◆ **TASK TO CARRY OUT**
In the listing below, locate the lines bearing the word "button". Copy every one of them.

◆ **DATASET ENTRIES**
######

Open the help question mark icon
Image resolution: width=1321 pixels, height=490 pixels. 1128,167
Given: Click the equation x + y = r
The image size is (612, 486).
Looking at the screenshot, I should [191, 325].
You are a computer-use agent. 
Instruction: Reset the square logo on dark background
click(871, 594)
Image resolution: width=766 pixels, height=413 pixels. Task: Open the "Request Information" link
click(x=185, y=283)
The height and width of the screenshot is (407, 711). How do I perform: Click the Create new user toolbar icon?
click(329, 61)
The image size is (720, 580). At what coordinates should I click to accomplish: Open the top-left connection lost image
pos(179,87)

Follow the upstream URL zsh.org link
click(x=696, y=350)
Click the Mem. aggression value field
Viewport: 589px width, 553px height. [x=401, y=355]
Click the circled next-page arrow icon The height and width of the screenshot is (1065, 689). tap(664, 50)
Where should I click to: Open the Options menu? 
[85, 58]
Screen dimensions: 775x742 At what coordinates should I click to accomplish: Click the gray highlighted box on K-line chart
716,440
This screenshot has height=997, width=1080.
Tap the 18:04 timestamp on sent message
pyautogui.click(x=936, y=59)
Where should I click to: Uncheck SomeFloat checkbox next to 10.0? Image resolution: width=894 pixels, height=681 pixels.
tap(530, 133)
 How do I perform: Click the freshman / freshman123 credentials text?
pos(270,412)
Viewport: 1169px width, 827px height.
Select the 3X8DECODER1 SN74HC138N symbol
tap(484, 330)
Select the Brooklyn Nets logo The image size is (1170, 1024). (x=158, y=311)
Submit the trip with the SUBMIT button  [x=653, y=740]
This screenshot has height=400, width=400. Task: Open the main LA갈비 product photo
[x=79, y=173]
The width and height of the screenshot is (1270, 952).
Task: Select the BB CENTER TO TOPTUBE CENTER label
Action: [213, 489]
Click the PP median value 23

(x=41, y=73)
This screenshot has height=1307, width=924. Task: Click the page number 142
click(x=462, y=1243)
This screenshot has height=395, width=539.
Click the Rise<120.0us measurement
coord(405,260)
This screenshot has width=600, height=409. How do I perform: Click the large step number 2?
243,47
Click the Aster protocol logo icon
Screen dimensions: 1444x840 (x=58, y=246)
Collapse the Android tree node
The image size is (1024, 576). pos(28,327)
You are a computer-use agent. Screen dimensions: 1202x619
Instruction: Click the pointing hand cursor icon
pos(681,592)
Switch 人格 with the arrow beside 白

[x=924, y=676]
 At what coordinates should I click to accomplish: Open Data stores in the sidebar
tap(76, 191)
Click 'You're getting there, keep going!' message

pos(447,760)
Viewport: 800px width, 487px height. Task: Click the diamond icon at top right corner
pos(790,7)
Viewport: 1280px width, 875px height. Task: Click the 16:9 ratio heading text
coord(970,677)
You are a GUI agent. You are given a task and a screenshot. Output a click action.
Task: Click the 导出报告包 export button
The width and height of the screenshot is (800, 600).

######

◆ **SOLUTION TO THIS EXERCISE**
Submit the trip with the SUBMIT button  [x=653, y=740]
Task: Click the 导出报告包 export button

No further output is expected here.